Using afl fuzzer against masscan
================================

AFL (American-Fuzzy-Lop) is an automated *fuzzer*. It takes existing
input to a program, then morphs that input in order to test new 
code paths through the code. It's extremely successful at finding 
bugs as well as *vulnerabilities*.

There are two inputs to *masscan*. One is the files it reads, which
come in various formats. The second is input from the network, in 
response to network probes, which consist of various network protocols.

For AFL, there is also the issue of how *masscan* crashes. It tries to
print a backtrace. This causes AFL to falsely mark this as a "hang"
rather than a "crash". To fix this, run *masscan* with the *--nobacktrace*
option.

## Fuzzing file formats ##

The *masscan* program reads the following files. You can set the fuzzer
at each one of these to fuzz how it parses the contents.

*-c <filename.conf>*

*Masscan* can read its configuration either from the command-line or from a file.
To create a file, run *masscan* as normal, then hit <ctrl-c>. This will save all
it's settings, even default values, into a file. It's a good starting point for
fuzzing.

*--readscan <filename.mass>*

One of the possible outputs of *masscan* is in a proprietary binary format. You
can then run *masscan* to convert to any other output format.

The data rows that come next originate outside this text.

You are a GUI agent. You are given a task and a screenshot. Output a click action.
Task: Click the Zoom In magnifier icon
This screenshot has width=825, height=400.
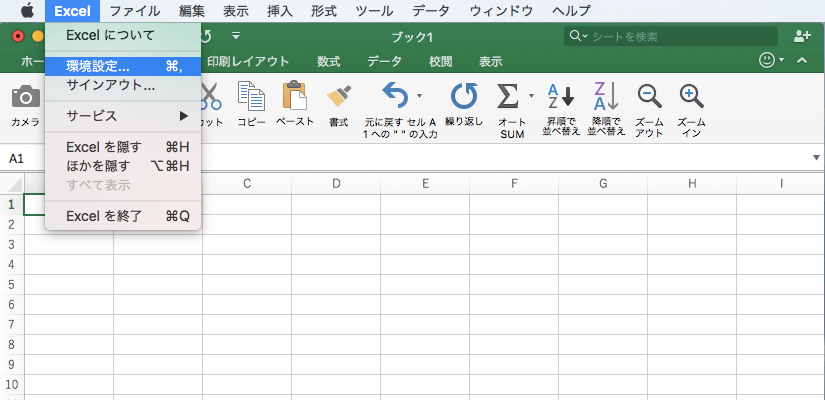click(x=691, y=96)
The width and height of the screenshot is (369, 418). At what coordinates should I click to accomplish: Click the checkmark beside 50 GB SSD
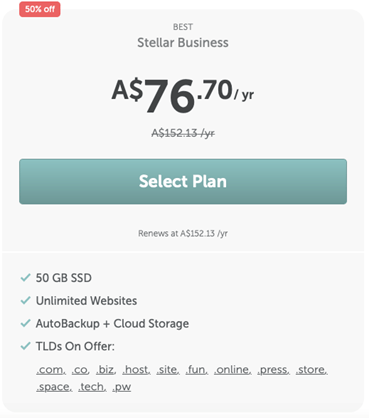click(x=26, y=277)

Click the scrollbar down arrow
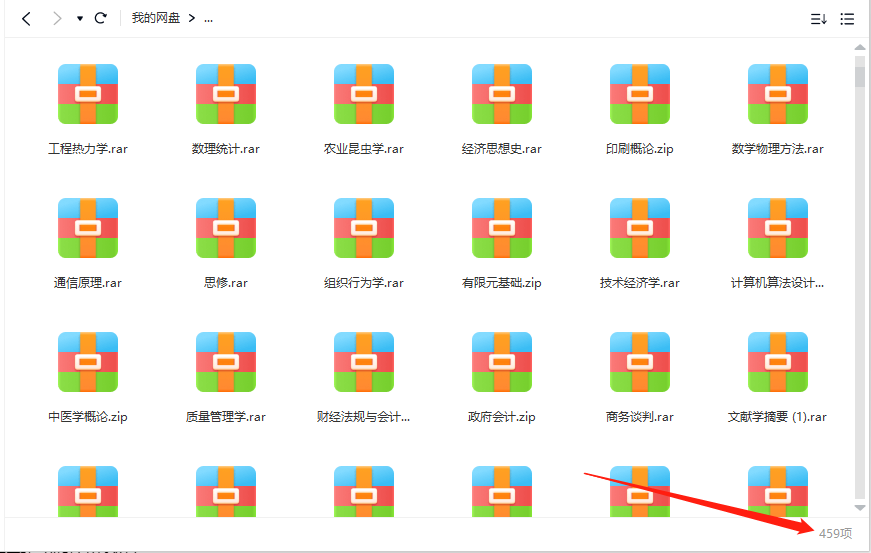[860, 509]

In other words, you can run masscan to output XML like:

    masscan <blah blah blah> -oX scan.xml
    
Or, in a two step process:

    masscan <blah blah blah> -ob scan.mass
    
    masscan --readscan scan.mass -oX scan.xml
    

*--exclude-file <filename.ranges>*

*Masscan* can scan large ragnes, like *0.0.0.0/0* (the entire Internet). You may
want to exclude specific addresses or ranges. These are configured in the
"exclude file".

You can also read ranges using *--include-file <filename.ranges>* or 
*-iL <filename.ranges>*, but as far as fuzzing, I'm pretty sure it'll 
be the same results.

*--hello-file[<port>] <filename>*

This file is read, then dumped blindly across a TCP connection, in order
to say "hello" to a service. Since there's no parsing here, I'm not sure
you'll find anything fuzzing this.

*--nmap-payloads <filename>*

This file specifies the default payloads for UDP. It's in the same file
format as for *nmap*. There's some juicy parsing here that may lead
to bugs.

*--pcap-payloads <filename.pcap>*

This is the same as *--nmap-payloads*, but reads the UDP payloads from
a *libpcap* file.

## Fuzzing network protocols ##

*Masscan* parses several network protocols. It also must reassemble
fragmented responses over TCP for any application protocol. Remember:
*masscan* has it's own stack, so must parse everything that comes
over the network.

AFL has no ability to read from the network at this time. Moreover,
even then it wouldn't work easily, since *masscan* has a network stack
rather than just an application layer to deal with.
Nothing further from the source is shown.